Available records Start Marker

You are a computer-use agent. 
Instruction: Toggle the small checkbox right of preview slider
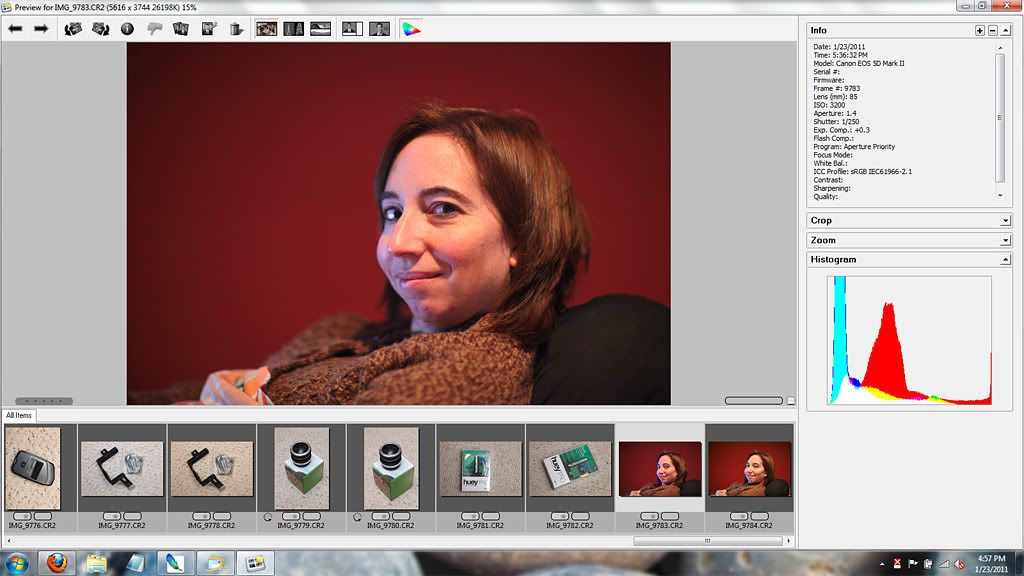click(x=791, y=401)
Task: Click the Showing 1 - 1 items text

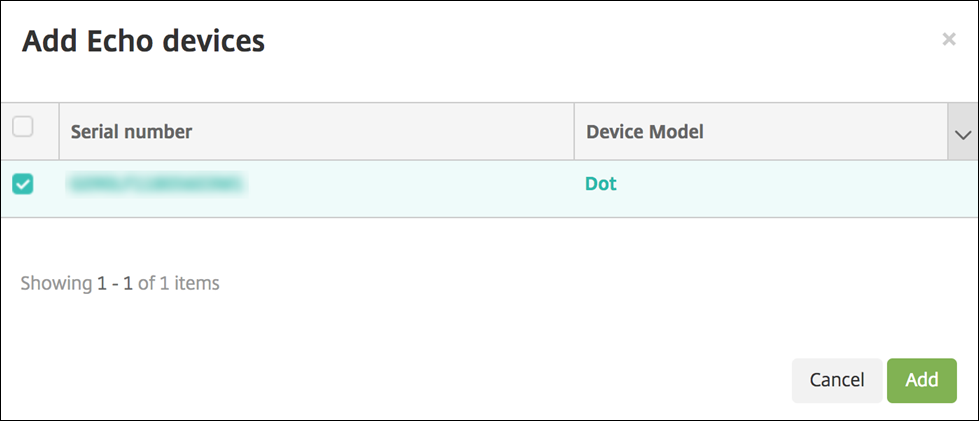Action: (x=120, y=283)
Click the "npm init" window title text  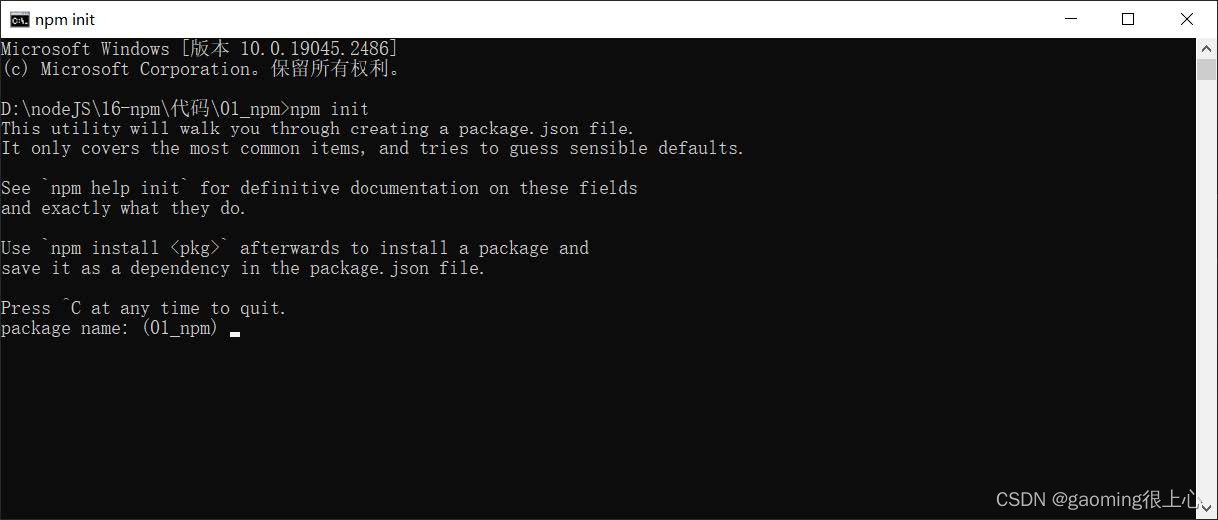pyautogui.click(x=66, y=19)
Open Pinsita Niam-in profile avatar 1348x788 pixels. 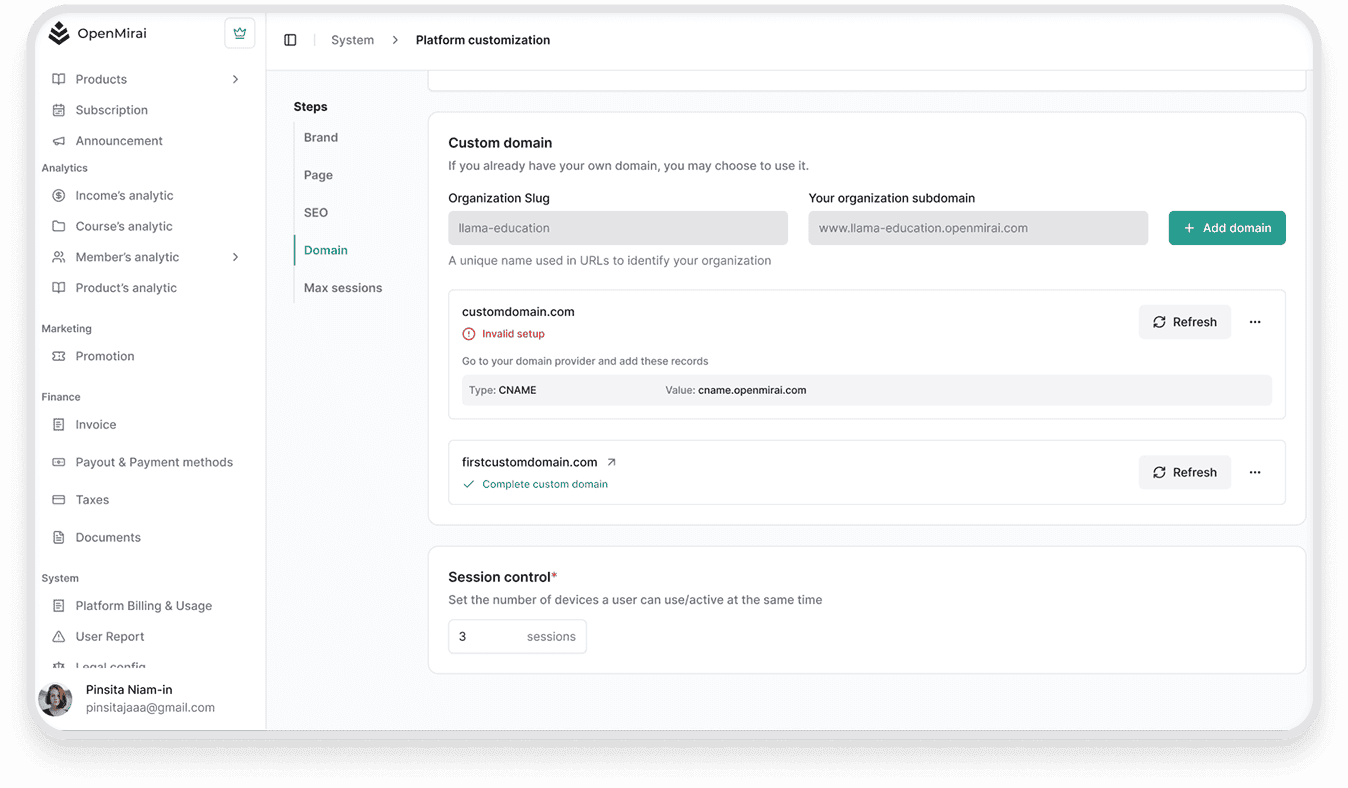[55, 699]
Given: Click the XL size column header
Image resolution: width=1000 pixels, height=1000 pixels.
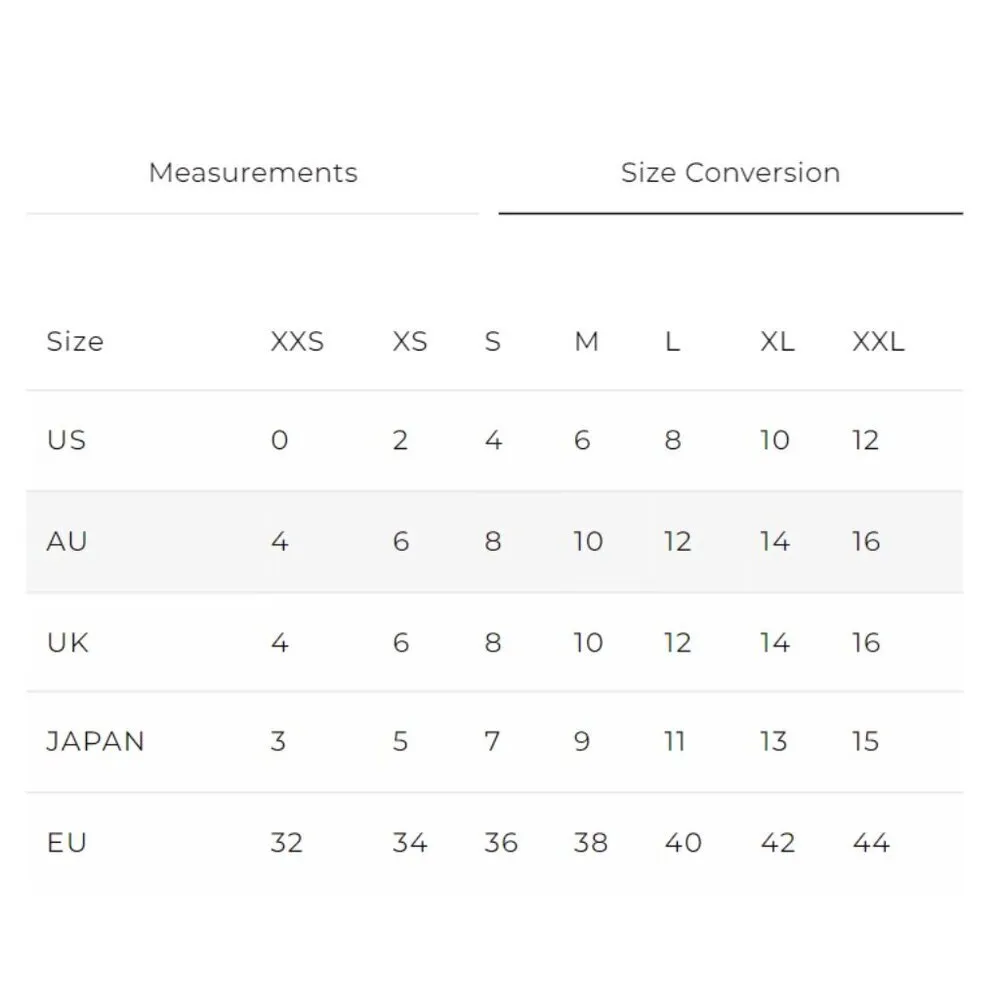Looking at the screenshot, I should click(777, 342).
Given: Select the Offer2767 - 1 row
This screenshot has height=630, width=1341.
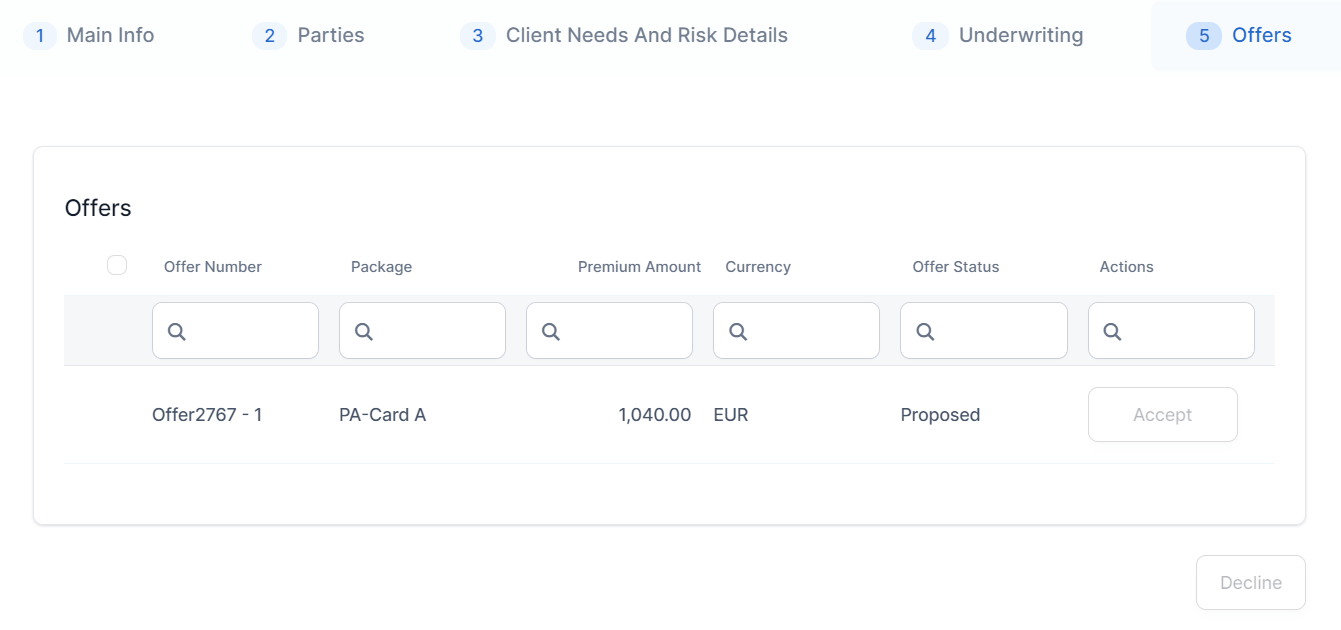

Available records End Marker

◆ Work required:
Beginning at the line that contains "Given: Select the Offer2767 - 1 row" and ending at the last line of the data, return each line exactly; no picture belongs in the copy.

◆ Written answer:
Given: Select the Offer2767 - 1 row
This screenshot has height=630, width=1341.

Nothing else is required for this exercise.